• DATA FOR THIS EXERCISE
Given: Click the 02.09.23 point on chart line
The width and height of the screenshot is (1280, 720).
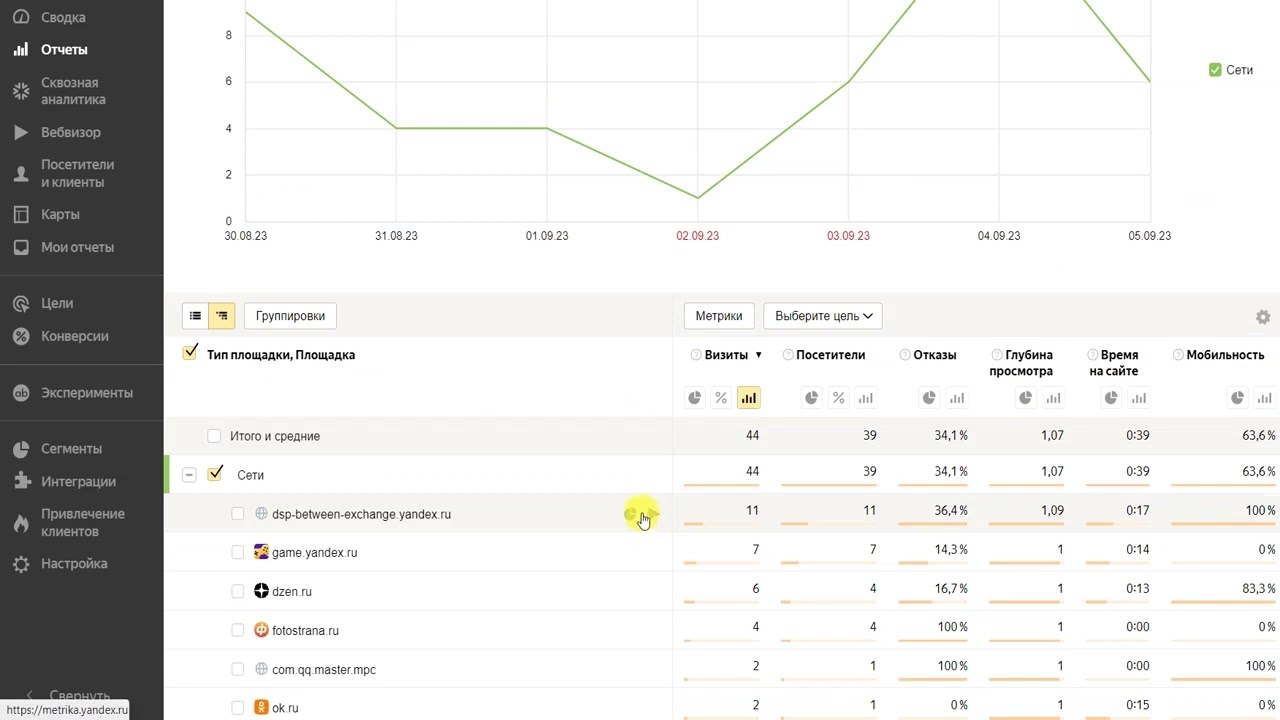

==

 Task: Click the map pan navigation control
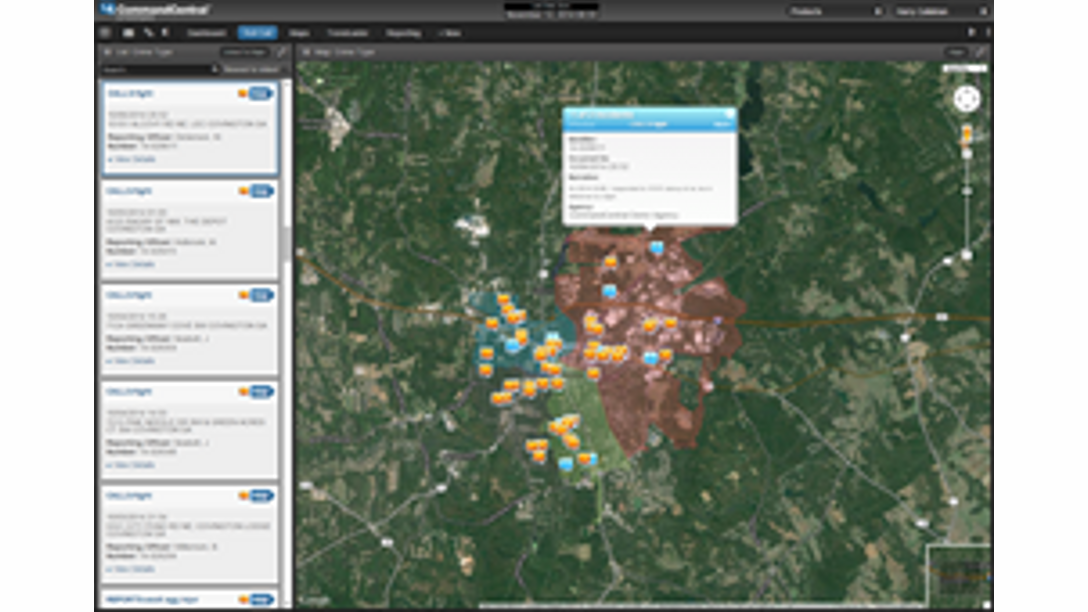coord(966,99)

...

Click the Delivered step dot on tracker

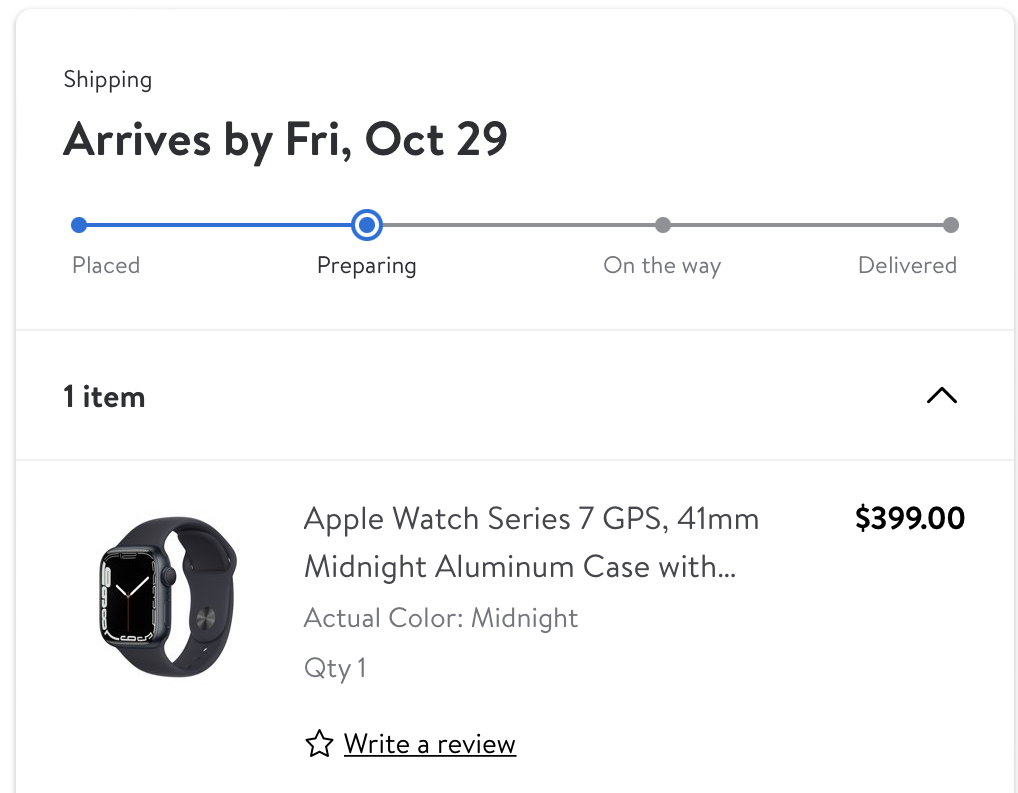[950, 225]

• EXERCISE OBJECTIVE
From the records above, quote only the lines running from the line with "Given: Click the 02.09.23 point on chart line" to the line with "The width and", both lines included.

• RESULT
Given: Click the 02.09.23 point on chart line
The width and height of the screenshot is (1280, 720).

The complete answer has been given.